_Goal of the exercise_
Could you transcribe all of the data word for word?

- - -

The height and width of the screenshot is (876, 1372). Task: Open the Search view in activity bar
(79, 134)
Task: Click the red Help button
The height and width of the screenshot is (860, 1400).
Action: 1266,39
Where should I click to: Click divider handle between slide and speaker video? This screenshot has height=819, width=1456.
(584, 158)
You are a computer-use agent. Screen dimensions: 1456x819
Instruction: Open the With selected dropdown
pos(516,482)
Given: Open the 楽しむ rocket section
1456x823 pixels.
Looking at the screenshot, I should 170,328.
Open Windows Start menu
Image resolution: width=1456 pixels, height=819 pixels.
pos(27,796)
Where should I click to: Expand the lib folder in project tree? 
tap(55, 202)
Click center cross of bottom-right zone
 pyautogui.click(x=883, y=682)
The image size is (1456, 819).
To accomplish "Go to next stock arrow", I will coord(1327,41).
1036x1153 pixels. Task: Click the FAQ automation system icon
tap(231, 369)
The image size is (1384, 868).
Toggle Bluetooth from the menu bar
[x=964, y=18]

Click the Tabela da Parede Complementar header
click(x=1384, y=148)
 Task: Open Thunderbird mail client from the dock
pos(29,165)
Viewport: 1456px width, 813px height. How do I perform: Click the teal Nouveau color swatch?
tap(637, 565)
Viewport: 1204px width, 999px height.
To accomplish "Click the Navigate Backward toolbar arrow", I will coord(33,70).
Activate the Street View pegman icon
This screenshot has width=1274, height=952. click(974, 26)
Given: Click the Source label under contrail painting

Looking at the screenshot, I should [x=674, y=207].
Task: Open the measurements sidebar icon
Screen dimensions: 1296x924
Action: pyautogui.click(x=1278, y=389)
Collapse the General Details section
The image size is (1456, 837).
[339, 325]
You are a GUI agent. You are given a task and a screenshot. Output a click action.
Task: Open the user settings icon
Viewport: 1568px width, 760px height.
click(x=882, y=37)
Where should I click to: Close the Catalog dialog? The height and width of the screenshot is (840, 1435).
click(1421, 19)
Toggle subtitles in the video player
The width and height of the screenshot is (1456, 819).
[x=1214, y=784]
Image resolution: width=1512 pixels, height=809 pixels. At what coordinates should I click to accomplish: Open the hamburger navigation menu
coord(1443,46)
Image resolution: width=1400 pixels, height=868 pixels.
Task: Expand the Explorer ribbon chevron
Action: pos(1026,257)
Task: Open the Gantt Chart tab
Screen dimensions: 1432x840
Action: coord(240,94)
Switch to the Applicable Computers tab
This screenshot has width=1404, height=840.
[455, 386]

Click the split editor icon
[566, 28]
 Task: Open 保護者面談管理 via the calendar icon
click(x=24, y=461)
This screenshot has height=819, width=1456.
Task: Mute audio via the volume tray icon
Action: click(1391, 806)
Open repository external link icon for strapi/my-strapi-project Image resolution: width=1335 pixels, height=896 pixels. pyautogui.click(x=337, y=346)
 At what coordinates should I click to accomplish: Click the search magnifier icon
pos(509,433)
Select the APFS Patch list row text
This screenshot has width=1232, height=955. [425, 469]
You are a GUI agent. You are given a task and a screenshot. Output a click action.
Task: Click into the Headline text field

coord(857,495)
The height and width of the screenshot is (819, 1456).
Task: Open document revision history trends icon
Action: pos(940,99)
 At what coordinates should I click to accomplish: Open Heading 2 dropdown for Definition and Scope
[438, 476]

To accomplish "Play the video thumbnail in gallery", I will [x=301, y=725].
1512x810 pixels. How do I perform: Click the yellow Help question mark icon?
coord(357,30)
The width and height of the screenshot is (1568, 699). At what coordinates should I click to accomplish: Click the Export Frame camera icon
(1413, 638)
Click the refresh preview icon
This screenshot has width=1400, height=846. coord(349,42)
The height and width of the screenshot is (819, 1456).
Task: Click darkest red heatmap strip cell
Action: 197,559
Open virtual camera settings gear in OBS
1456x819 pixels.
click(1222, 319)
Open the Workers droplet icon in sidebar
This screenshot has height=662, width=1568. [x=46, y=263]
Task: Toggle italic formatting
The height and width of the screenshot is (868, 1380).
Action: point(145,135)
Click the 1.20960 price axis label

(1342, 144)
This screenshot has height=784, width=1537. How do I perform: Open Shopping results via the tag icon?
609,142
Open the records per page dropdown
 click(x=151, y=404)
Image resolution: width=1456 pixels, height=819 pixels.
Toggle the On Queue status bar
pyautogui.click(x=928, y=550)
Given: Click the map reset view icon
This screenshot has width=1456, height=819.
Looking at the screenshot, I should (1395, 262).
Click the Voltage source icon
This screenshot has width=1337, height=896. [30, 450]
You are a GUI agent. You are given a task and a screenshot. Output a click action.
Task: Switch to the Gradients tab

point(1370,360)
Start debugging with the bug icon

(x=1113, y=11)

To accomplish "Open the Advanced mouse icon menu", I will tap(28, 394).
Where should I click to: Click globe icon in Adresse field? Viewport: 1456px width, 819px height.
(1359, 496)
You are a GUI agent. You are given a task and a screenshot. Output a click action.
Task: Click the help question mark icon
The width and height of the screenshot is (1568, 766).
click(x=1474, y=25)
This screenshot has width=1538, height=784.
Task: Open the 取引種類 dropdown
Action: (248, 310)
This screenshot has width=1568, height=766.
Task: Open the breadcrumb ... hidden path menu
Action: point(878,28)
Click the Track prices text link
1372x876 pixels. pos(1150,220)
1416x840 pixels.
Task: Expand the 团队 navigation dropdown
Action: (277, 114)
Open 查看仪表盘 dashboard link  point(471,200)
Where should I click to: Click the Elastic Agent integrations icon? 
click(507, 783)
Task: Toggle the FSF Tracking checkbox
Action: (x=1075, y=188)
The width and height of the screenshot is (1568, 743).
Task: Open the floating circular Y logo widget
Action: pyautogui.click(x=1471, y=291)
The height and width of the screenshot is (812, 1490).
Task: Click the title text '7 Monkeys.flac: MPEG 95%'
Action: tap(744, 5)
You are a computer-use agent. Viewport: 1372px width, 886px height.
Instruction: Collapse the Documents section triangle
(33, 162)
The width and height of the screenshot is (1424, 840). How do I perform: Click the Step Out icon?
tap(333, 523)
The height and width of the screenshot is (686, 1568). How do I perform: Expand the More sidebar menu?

- - -

_Response to the exercise_
The height and width of the screenshot is (876, 1372). Task: Open the Search view in activity bar
(79, 134)
Task: Click the red Help button
The height and width of the screenshot is (860, 1400).
Action: 1266,39
Where should I click to: Click divider handle between slide and speaker video? This screenshot has height=819, width=1456.
(584, 158)
You are a computer-use agent. Screen dimensions: 1456x819
Instruction: Open the With selected dropdown
pos(516,482)
Given: Open the 楽しむ rocket section
1456x823 pixels.
Looking at the screenshot, I should 170,328.
Open Windows Start menu
Image resolution: width=1456 pixels, height=819 pixels.
pos(27,796)
Where should I click to: Expand the lib folder in project tree? 
tap(55, 202)
Click center cross of bottom-right zone
 pyautogui.click(x=883, y=682)
The image size is (1456, 819).
To accomplish "Go to next stock arrow", I will coord(1327,41).
1036x1153 pixels. Task: Click the FAQ automation system icon
tap(231, 369)
The image size is (1384, 868).
Toggle Bluetooth from the menu bar
[x=964, y=18]

Click the Tabela da Parede Complementar header
click(x=1384, y=148)
 Task: Open Thunderbird mail client from the dock
pos(29,165)
Viewport: 1456px width, 813px height. How do I perform: Click the teal Nouveau color swatch?
tap(637, 565)
Viewport: 1204px width, 999px height.
To accomplish "Click the Navigate Backward toolbar arrow", I will coord(33,70).
Activate the Street View pegman icon
This screenshot has width=1274, height=952. click(974, 26)
Given: Click the Source label under contrail painting

Looking at the screenshot, I should [x=674, y=207].
Task: Open the measurements sidebar icon
Screen dimensions: 1296x924
Action: pyautogui.click(x=1278, y=389)
Collapse the General Details section
The image size is (1456, 837).
[339, 325]
You are a GUI agent. You are given a task and a screenshot. Output a click action.
Task: Open the user settings icon
Viewport: 1568px width, 760px height.
click(x=882, y=37)
Where should I click to: Close the Catalog dialog? The height and width of the screenshot is (840, 1435).
click(1421, 19)
Toggle subtitles in the video player
The width and height of the screenshot is (1456, 819).
[x=1214, y=784]
Image resolution: width=1512 pixels, height=809 pixels. At what coordinates should I click to accomplish: Open the hamburger navigation menu
coord(1443,46)
Image resolution: width=1400 pixels, height=868 pixels.
Task: Expand the Explorer ribbon chevron
Action: pos(1026,257)
Task: Open the Gantt Chart tab
Screen dimensions: 1432x840
Action: coord(240,94)
Switch to the Applicable Computers tab
This screenshot has width=1404, height=840.
[455, 386]

Click the split editor icon
[566, 28]
 Task: Open 保護者面談管理 via the calendar icon
click(x=24, y=461)
This screenshot has height=819, width=1456.
Task: Mute audio via the volume tray icon
Action: click(1391, 806)
Open repository external link icon for strapi/my-strapi-project Image resolution: width=1335 pixels, height=896 pixels. pyautogui.click(x=337, y=346)
 At what coordinates should I click to accomplish: Click the search magnifier icon
pos(509,433)
Select the APFS Patch list row text
This screenshot has width=1232, height=955. [425, 469]
You are a GUI agent. You are given a task and a screenshot. Output a click action.
Task: Click into the Headline text field

coord(857,495)
The height and width of the screenshot is (819, 1456).
Task: Open document revision history trends icon
Action: pos(940,99)
 At what coordinates should I click to accomplish: Open Heading 2 dropdown for Definition and Scope
[438, 476]

To accomplish "Play the video thumbnail in gallery", I will [x=301, y=725].
1512x810 pixels. How do I perform: Click the yellow Help question mark icon?
coord(357,30)
The width and height of the screenshot is (1568, 699). At what coordinates should I click to accomplish: Click the Export Frame camera icon
(1413, 638)
Click the refresh preview icon
This screenshot has width=1400, height=846. coord(349,42)
The height and width of the screenshot is (819, 1456).
Task: Click darkest red heatmap strip cell
Action: 197,559
Open virtual camera settings gear in OBS
1456x819 pixels.
click(1222, 319)
Open the Workers droplet icon in sidebar
This screenshot has height=662, width=1568. [x=46, y=263]
Task: Toggle italic formatting
The height and width of the screenshot is (868, 1380).
Action: point(145,135)
Click the 1.20960 price axis label

(1342, 144)
This screenshot has height=784, width=1537. How do I perform: Open Shopping results via the tag icon?
609,142
Open the records per page dropdown
 click(x=151, y=404)
Image resolution: width=1456 pixels, height=819 pixels.
Toggle the On Queue status bar
pyautogui.click(x=928, y=550)
Given: Click the map reset view icon
This screenshot has width=1456, height=819.
Looking at the screenshot, I should (1395, 262).
Click the Voltage source icon
This screenshot has width=1337, height=896. [30, 450]
You are a GUI agent. You are given a task and a screenshot. Output a click action.
Task: Switch to the Gradients tab

point(1370,360)
Start debugging with the bug icon

(x=1113, y=11)

To accomplish "Open the Advanced mouse icon menu", I will tap(28, 394).
Where should I click to: Click globe icon in Adresse field? Viewport: 1456px width, 819px height.
(1359, 496)
You are a GUI agent. You are given a task and a screenshot. Output a click action.
Task: Click the help question mark icon
The width and height of the screenshot is (1568, 766).
click(x=1474, y=25)
This screenshot has width=1538, height=784.
Task: Open the 取引種類 dropdown
Action: (248, 310)
This screenshot has width=1568, height=766.
Task: Open the breadcrumb ... hidden path menu
Action: point(878,28)
Click the Track prices text link
1372x876 pixels. pos(1150,220)
1416x840 pixels.
Task: Expand the 团队 navigation dropdown
Action: (277, 114)
Open 查看仪表盘 dashboard link  point(471,200)
Where should I click to: Click the Elastic Agent integrations icon? 
click(507, 783)
Task: Toggle the FSF Tracking checkbox
Action: (x=1075, y=188)
The width and height of the screenshot is (1568, 743).
Task: Open the floating circular Y logo widget
Action: pyautogui.click(x=1471, y=291)
The height and width of the screenshot is (812, 1490).
Task: Click the title text '7 Monkeys.flac: MPEG 95%'
Action: tap(744, 5)
You are a computer-use agent. Viewport: 1372px width, 886px height.
Instruction: Collapse the Documents section triangle
(33, 162)
The width and height of the screenshot is (1424, 840). How do I perform: Click the Step Out icon?
tap(333, 523)
The height and width of the screenshot is (686, 1568). How do I perform: Expand the More sidebar menu?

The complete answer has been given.